=== YOUR TASK ===
Output the records in full, exactly as given.

(Stored data)
☆ ☆ ☆ ☆
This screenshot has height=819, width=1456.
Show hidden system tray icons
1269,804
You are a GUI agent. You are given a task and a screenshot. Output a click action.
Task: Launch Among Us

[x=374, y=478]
☆ ☆ ☆ ☆
=== RESPONSE BELOW ===
This screenshot has height=819, width=1456.
Show hidden system tray icons
1269,804
You are a GUI agent. You are given a task and a screenshot. Output a click action.
Task: Launch Among Us

[x=374, y=478]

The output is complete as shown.